• [Exercise]
Starting at the top line, return each entry word for word.
== Segment start ==
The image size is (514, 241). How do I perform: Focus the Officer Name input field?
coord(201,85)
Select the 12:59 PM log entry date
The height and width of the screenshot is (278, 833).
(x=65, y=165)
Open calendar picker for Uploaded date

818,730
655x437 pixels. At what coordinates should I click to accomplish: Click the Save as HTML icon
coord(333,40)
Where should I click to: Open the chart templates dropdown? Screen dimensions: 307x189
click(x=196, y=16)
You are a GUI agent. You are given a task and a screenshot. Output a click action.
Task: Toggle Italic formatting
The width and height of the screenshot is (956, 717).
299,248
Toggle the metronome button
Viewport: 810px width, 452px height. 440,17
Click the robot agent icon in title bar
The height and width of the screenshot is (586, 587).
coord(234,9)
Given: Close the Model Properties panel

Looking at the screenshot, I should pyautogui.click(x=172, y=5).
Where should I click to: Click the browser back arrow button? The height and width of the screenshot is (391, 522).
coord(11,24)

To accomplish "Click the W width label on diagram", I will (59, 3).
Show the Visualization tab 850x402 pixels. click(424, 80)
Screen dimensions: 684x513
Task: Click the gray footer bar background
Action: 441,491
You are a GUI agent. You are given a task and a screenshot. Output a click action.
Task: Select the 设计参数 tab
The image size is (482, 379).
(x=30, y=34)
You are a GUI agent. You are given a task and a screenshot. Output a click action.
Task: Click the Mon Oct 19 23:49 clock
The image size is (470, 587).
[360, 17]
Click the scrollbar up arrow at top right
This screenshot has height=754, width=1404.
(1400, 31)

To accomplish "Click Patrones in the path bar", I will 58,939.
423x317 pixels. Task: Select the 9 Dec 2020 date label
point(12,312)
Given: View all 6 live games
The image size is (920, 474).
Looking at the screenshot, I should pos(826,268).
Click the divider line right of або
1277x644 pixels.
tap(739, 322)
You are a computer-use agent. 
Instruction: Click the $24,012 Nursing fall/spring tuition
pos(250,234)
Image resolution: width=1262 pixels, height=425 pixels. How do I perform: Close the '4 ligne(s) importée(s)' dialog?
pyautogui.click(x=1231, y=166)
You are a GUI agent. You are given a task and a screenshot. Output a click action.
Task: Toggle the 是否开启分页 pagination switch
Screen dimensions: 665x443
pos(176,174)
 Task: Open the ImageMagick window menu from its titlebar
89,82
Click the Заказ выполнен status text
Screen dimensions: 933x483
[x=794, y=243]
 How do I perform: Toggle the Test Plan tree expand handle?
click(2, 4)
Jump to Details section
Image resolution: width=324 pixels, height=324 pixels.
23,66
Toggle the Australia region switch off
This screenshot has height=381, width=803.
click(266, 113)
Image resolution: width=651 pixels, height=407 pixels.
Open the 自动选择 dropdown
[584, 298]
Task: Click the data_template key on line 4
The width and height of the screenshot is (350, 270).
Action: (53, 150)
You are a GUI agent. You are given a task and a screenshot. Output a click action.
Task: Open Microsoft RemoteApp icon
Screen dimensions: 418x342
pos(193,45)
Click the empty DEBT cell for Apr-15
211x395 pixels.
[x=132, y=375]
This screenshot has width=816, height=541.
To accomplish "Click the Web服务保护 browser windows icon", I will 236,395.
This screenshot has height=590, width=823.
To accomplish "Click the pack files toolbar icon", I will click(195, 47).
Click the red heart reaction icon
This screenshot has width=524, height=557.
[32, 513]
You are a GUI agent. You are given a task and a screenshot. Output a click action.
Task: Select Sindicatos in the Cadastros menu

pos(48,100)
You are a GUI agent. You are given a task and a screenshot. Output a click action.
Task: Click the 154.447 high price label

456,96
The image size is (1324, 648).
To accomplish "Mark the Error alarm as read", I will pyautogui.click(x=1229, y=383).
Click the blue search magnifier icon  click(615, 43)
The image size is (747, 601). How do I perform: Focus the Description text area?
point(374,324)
== Segment end ==
• [Answer to the problem]
The image size is (514, 241). How do I perform: Focus the Officer Name input field?
coord(201,85)
Select the 12:59 PM log entry date
The height and width of the screenshot is (278, 833).
(x=65, y=165)
Open calendar picker for Uploaded date

818,730
655x437 pixels. At what coordinates should I click to accomplish: Click the Save as HTML icon
coord(333,40)
Where should I click to: Open the chart templates dropdown? Screen dimensions: 307x189
click(x=196, y=16)
You are a GUI agent. You are given a task and a screenshot. Output a click action.
Task: Toggle Italic formatting
The width and height of the screenshot is (956, 717).
299,248
Toggle the metronome button
Viewport: 810px width, 452px height. 440,17
Click the robot agent icon in title bar
The height and width of the screenshot is (586, 587).
coord(234,9)
Given: Close the Model Properties panel

Looking at the screenshot, I should pyautogui.click(x=172, y=5).
Where should I click to: Click the browser back arrow button? The height and width of the screenshot is (391, 522).
coord(11,24)

To accomplish "Click the W width label on diagram", I will (59, 3).
Show the Visualization tab 850x402 pixels. click(424, 80)
Screen dimensions: 684x513
Task: Click the gray footer bar background
Action: 441,491
You are a GUI agent. You are given a task and a screenshot. Output a click action.
Task: Select the 设计参数 tab
The image size is (482, 379).
(x=30, y=34)
You are a GUI agent. You are given a task and a screenshot. Output a click action.
Task: Click the Mon Oct 19 23:49 clock
The image size is (470, 587).
[360, 17]
Click the scrollbar up arrow at top right
This screenshot has height=754, width=1404.
(1400, 31)

To accomplish "Click Patrones in the path bar", I will 58,939.
423x317 pixels. Task: Select the 9 Dec 2020 date label
point(12,312)
Given: View all 6 live games
The image size is (920, 474).
Looking at the screenshot, I should pos(826,268).
Click the divider line right of або
1277x644 pixels.
tap(739, 322)
You are a computer-use agent. 
Instruction: Click the $24,012 Nursing fall/spring tuition
pos(250,234)
Image resolution: width=1262 pixels, height=425 pixels. How do I perform: Close the '4 ligne(s) importée(s)' dialog?
pyautogui.click(x=1231, y=166)
You are a GUI agent. You are given a task and a screenshot. Output a click action.
Task: Toggle the 是否开启分页 pagination switch
Screen dimensions: 665x443
pos(176,174)
 Task: Open the ImageMagick window menu from its titlebar
89,82
Click the Заказ выполнен status text
Screen dimensions: 933x483
[x=794, y=243]
 How do I perform: Toggle the Test Plan tree expand handle?
click(2, 4)
Jump to Details section
Image resolution: width=324 pixels, height=324 pixels.
23,66
Toggle the Australia region switch off
This screenshot has height=381, width=803.
click(266, 113)
Image resolution: width=651 pixels, height=407 pixels.
Open the 自动选择 dropdown
[584, 298]
Task: Click the data_template key on line 4
The width and height of the screenshot is (350, 270).
Action: (53, 150)
You are a GUI agent. You are given a task and a screenshot. Output a click action.
Task: Open Microsoft RemoteApp icon
Screen dimensions: 418x342
pos(193,45)
Click the empty DEBT cell for Apr-15
211x395 pixels.
[x=132, y=375]
This screenshot has width=816, height=541.
To accomplish "Click the Web服务保护 browser windows icon", I will 236,395.
This screenshot has height=590, width=823.
To accomplish "Click the pack files toolbar icon", I will click(195, 47).
Click the red heart reaction icon
This screenshot has width=524, height=557.
[32, 513]
You are a GUI agent. You are given a task and a screenshot. Output a click action.
Task: Select Sindicatos in the Cadastros menu

pos(48,100)
You are a GUI agent. You are given a task and a screenshot. Output a click action.
Task: Click the 154.447 high price label

456,96
The image size is (1324, 648).
To accomplish "Mark the Error alarm as read", I will pyautogui.click(x=1229, y=383).
Click the blue search magnifier icon  click(615, 43)
The image size is (747, 601). How do I perform: Focus the Description text area?
point(374,324)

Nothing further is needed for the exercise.